4. Immediately following the Arrangement, approximately XXXXXXXXXX Exchangeable Shares were issued and outstanding. As at XXXXXXXXXX Exchangeable Shares have been exchanged with the result that XXXXXXXXXX of such shares are presently held by shareholders other than XXXXXXXXXX deal at arm's length with the other holders of Exchangeable Shares.
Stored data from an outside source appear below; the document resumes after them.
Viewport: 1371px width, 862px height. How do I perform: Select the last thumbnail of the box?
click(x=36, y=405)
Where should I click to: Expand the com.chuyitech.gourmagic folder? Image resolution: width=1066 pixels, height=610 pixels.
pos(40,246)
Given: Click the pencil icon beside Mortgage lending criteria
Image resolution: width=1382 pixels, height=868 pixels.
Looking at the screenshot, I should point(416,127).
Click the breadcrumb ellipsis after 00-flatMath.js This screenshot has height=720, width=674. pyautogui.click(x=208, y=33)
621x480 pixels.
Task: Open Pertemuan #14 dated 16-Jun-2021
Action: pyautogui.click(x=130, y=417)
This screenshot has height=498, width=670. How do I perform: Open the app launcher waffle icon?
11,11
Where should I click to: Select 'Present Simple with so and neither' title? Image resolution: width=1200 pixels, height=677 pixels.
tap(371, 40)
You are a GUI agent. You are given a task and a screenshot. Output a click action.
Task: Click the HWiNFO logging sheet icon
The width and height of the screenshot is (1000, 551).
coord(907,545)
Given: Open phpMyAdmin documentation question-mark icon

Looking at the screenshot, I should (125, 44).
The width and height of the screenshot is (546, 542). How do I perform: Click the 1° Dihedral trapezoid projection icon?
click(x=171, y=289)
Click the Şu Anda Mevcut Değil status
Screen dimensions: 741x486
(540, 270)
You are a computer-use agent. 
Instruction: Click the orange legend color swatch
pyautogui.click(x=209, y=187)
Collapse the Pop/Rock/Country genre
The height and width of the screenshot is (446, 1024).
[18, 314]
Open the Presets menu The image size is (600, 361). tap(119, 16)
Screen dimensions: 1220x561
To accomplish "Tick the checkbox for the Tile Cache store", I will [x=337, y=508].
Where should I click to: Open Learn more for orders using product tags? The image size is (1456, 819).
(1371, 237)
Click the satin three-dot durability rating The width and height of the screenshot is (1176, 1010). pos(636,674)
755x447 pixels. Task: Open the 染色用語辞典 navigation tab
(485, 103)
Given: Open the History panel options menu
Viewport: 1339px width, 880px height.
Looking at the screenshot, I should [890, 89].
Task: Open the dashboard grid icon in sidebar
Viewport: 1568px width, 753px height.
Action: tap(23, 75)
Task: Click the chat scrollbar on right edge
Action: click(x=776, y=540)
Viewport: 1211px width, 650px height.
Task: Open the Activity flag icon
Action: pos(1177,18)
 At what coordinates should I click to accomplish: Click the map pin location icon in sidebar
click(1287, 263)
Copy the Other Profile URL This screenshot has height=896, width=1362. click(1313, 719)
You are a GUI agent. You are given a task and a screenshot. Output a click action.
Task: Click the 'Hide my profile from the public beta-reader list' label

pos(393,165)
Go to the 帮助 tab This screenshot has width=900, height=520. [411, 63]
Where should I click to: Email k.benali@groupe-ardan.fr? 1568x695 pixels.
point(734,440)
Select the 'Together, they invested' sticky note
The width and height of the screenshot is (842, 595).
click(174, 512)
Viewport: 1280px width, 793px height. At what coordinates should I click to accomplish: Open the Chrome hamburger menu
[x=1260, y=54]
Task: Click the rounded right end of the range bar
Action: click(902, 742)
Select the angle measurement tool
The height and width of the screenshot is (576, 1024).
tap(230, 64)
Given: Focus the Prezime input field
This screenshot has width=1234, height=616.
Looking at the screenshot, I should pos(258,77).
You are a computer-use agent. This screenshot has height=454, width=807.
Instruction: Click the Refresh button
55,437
5. Historically, XXXXXXXXXX did not pay dividends on its common shares. XXXXXXXXXX commenced the payment of regular dividends on its common shares in XXXXXXXXXX and since XXXXXXXXXX quarterly dividends have been paid at the rate of U.S.$XXXXXXXXXX per share. On XXXXXXXXXX paid its regular quarterly dividends, and, on XXXXXXXXXX paid its regularly quarterly dividend, and pursuant to the terms of the Exchangeable Shares and the agreements related thereto, XXXXXXXXXX paid quarterly dividends of U.S.$XXXXXXXXXX per Exchangeable Share. XXXXXXXXXX waived its right to receive the XXXXXXXXXX dividends on the Exchangeable Shares held by it. XXXXXXXXXX anticipates it will continue to pay regular quarterly dividends on its common shares and therefore identical dividends will be paid on Exchangeable Shares.
6. XXXXXXXXXX requires funding for its proposed capital expenditures and in the event any dividends are received by XXXXXXXXXX on Exchangeable Shares such funds will be reinvested by XXXXXXXXXX in shares or notes of XXXXXXXXXX.
PROPOSED TRANSACTIONS
7. XXXXXXXXXX will give written notification to XXXXXXXXXX of its intention to waive dividends which may become payable on Exchangeable Shares held by it. Such waiver will be for a term extending until the Automatic Redemption Date and will be revocable by XXXXXXXXXX at any time.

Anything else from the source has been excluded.